- Born: 18 May 1942 (age 84) Kirkburton, Yorkshire, England
- Education: Kirkburton Secondary Modern School Dewsbury Technical College Barnsley College of Mining Cranfield University University of London
- Occupations: Retired police officer businessman
- Title: Chairman of Sports Direct (2009–2018)
- Children: 3

= Keith Hellawell =

British retired police officer (born 1942)

Keith Hellawell QPM (born 18 May 1942) is a British retired police officer, former UK Government drugs-czar, ex-chairman of Sports Direct plc. and current chairman of the Huddersfield Giants Rugby League club

After starting his career as a coal miner, he joined Huddersfield Borough Police in 1962. Claimed to be Britain's then youngest police sergeant at age 23, after passing a fast track examination he was appointed Assistant Chief Constable of West Yorkshire Police in 1983.

==Early life==
Keith Hellawell was born 18 May 1942 in Kirkburton, near Huddersfield, Yorkshire, UK. He went to school at Kirkburton Secondary Modern School until the age of 15, when he left without a single exam pass, then went to Dewsbury Technical College and Barnsley College of Mining. He started work as a coal miner in 1958 but left to pursue a career in the Huddersfield Borough Police in 1962, gaining entry at the second attempt.

==Police career==
He became Britain's youngest police sergeant at the age of 23, and its youngest Inspector at 26. Rising through the ranks, including working in CID, he was appointed Assistant Chief Constable of West Yorkshire Police in 1983, then Deputy Chief Constable of Humberside Police in 1985. He received the Queen's Police Medal for Distinguished Service (QPM) in 1990. He also completed an MSc in Social Policy from Cranfield University and an external degree in Law from the University of London. He later became Chief Constable of Cleveland police and in 1993 became Chief Constable of West Yorkshire Police. He has strong views on terrorists, child murderers and police murderers, believing all should face the death penalty. He spent 36 years in the police.
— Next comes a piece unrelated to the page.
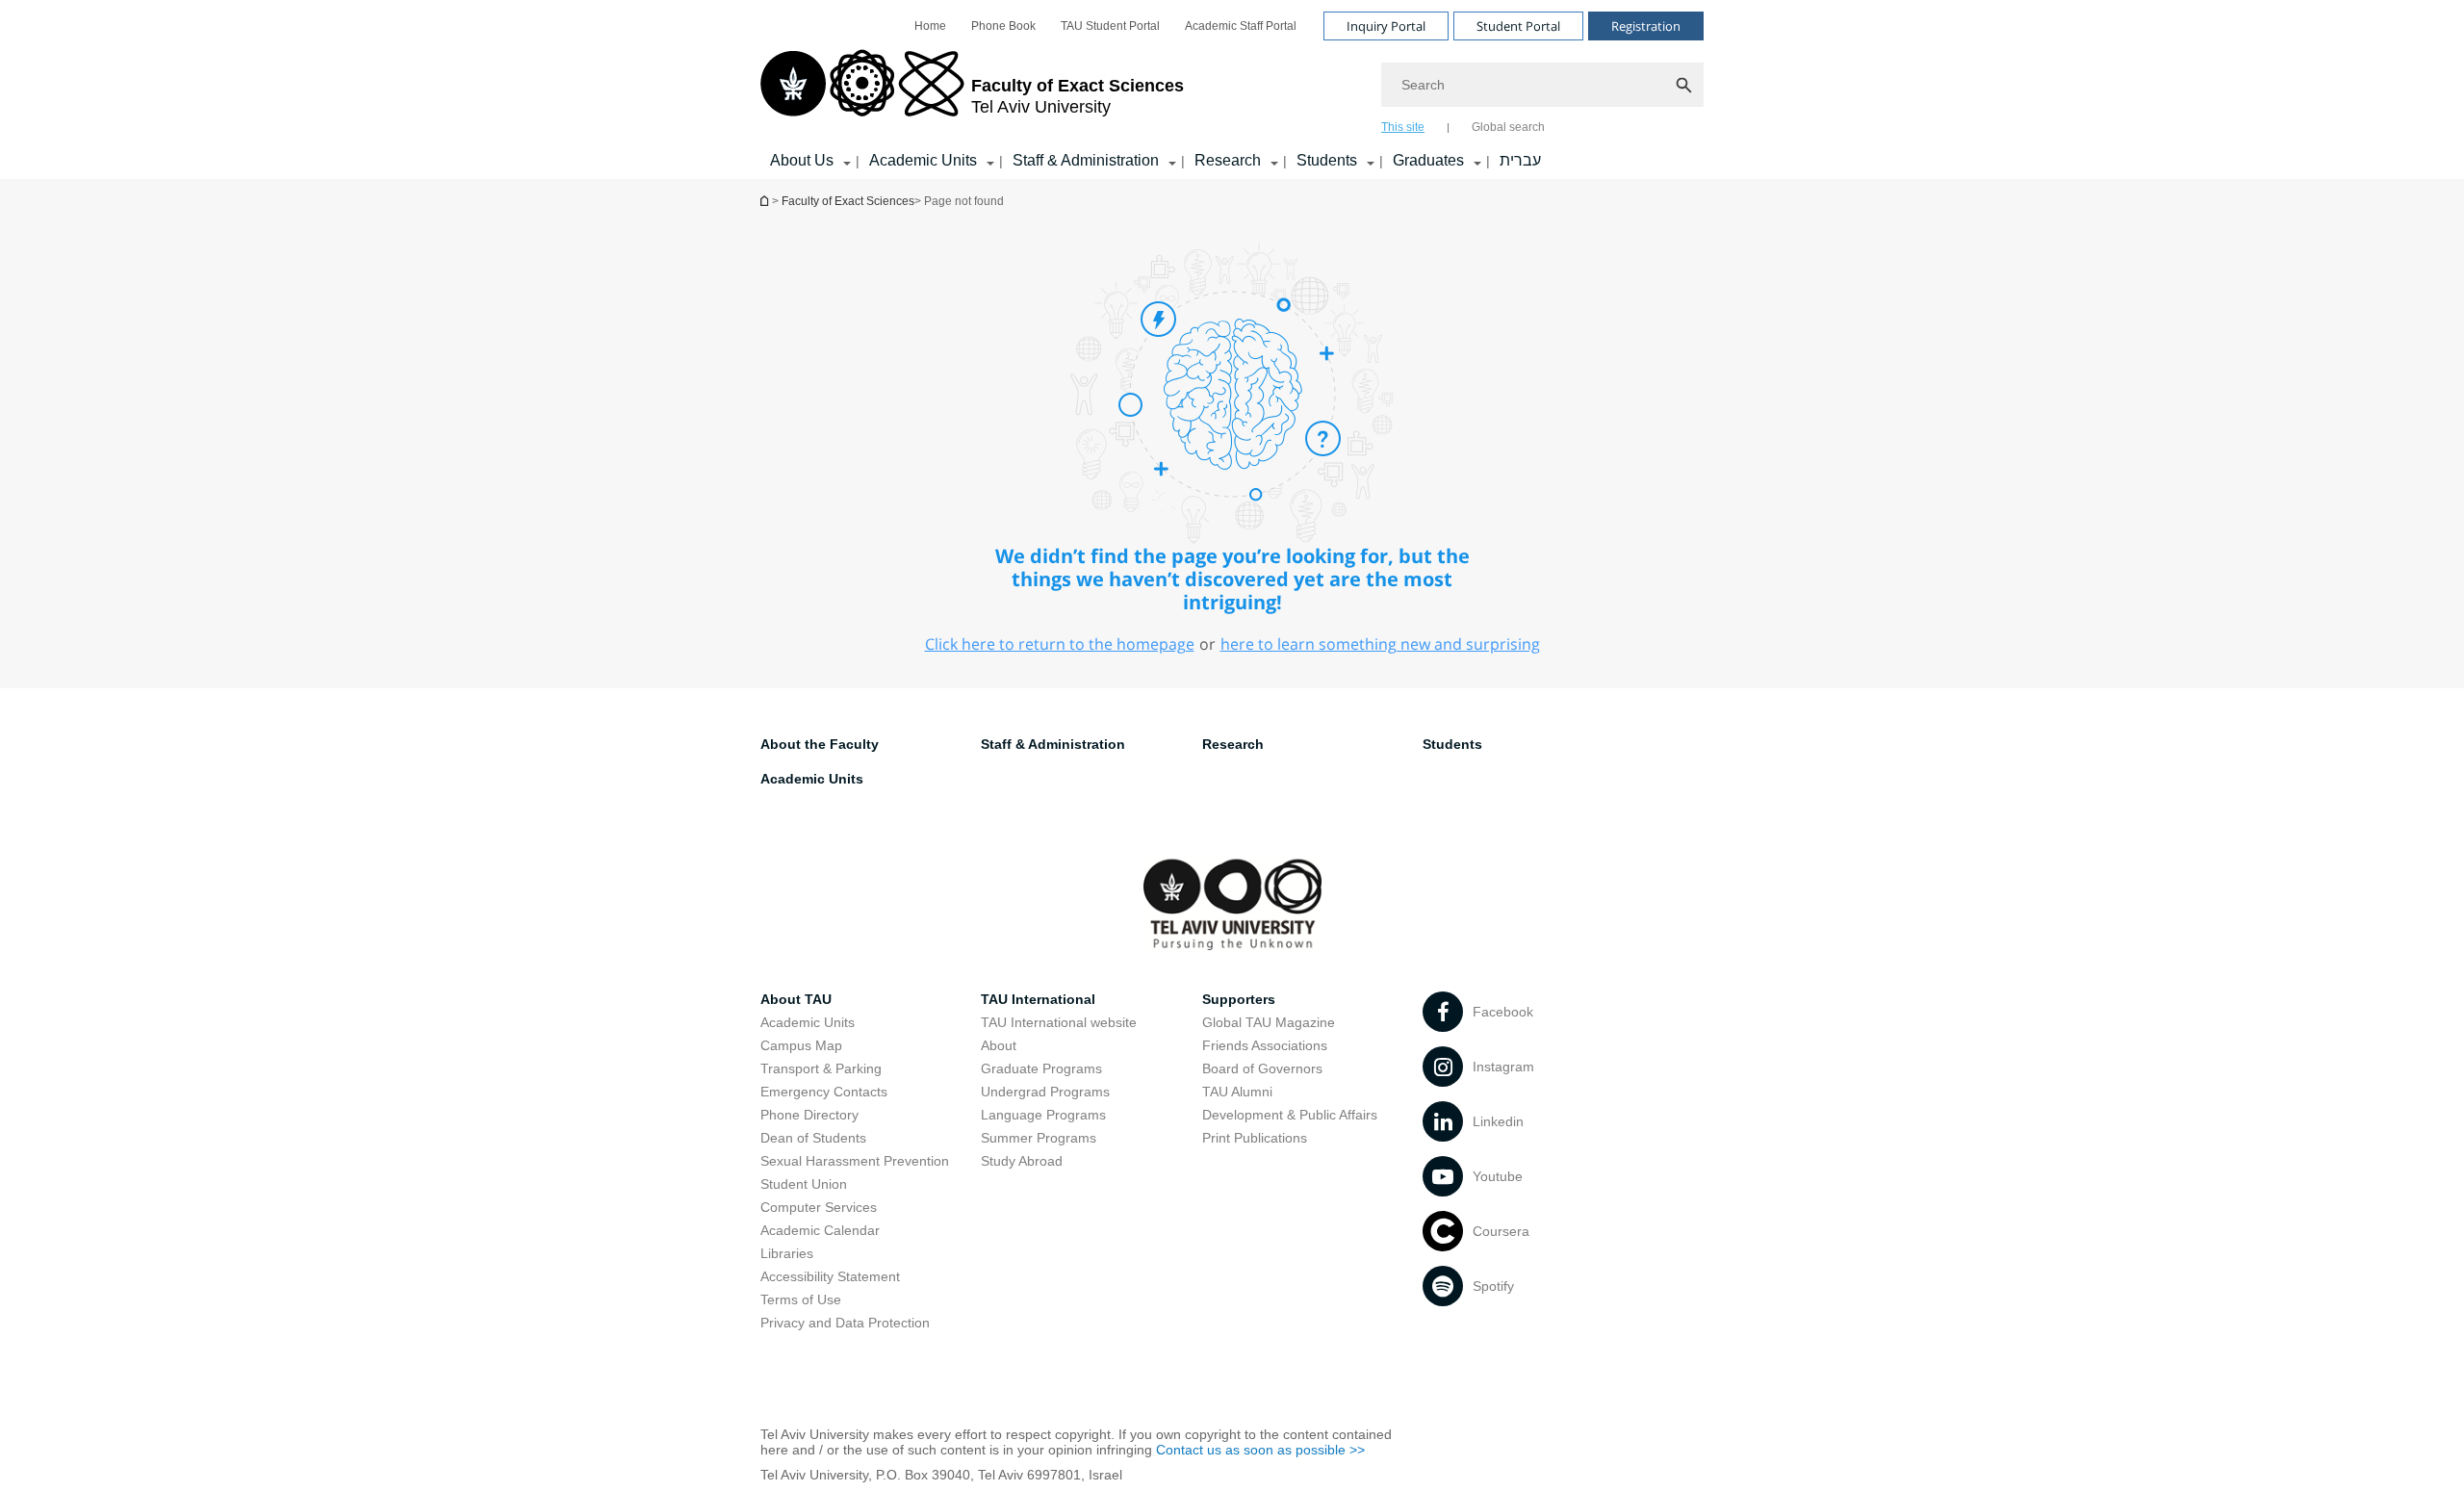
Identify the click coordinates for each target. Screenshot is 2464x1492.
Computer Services (818, 1207)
He was the New Labour government's drugs adviser and so-called "drugs czar" from January 1998. He resigned from his position in July 2002 over the government's reclassification of cannabis from a Class B to a Class C substance. Differences in opinion with the government over strategy towards tackling drugs were common during his tenure, during which he was paid £106,057 a year. Use of all drugs increased as did drugs deaths in his four years in office.

In November 2002 HarperCollins published his autobiography called The Outsider: The Autobiography of One of Britain's Most Controversial Policemen. It was serialised in the Mail on Sunday. Two former detectives, Roy Smith and Laurence Andrews, took objection to the book which claimed they had conspired to pervert the course of justice when investigating a murder in 1968 in Aspley. They sued for libel at the Royal Courts of Justice in London and won their case in 2004.

==Business career==
Since 2006 Hellawell has been chairman of Goldshield Group plc.

Hellawell served as chairman of Sports Direct from 2009 to 2018. He was required to give evidence to the House of Commons Select Committee on Scottish Affairs on 25 March 2015 in relation to alleged poor employment practices at the company – particularly around its widespread use of 'zero-hours contracts' and the dismissal by its wholly owned subsidiary, USC, of 200 warehouse staff in Scotland with only 15 minutes' notice. 50 of those staff members were subsequently awarded compensation by an Employment Tribunal. Sports Direct's founder and Executive Deputy chairman – Mike Ashley – was criticised by the tribunal for 'disgraceful and unlawful employment practices'. In September 2015, Hellawell faced pressure to remove him as chairman of the company by minority shareholders. Following a profit fall during 2016 of 57%, Hellawell stated that an "extreme political, union and media campaign [had been] waged against this company". The company's share price had about halved during 2016. Hellawell resigned from his position as Sports Direct chairman in September 2018, on the day of the company's AGM.

In 2015 he became Chairman of SmartWitness, a UK vehicle CCTV firm and later that year he called for the cessation of British Summer Time after research by SmartWitness CEO Paul A. Singh suggested that it would reduce pedestrian accidents in winter, especially for children.

Keith has been a director of the Huddersfield Giants since 2002 and became interim chairman in March 2021 when the club's owner and chair Ken Davy took over as interim Super League chair.

==Personal life==
Hellawell is married, with three children. He was awarded an honorary doctorate by the University of Bradford in 1998, and an honorary degree by Leeds Metropolitan University in 1997.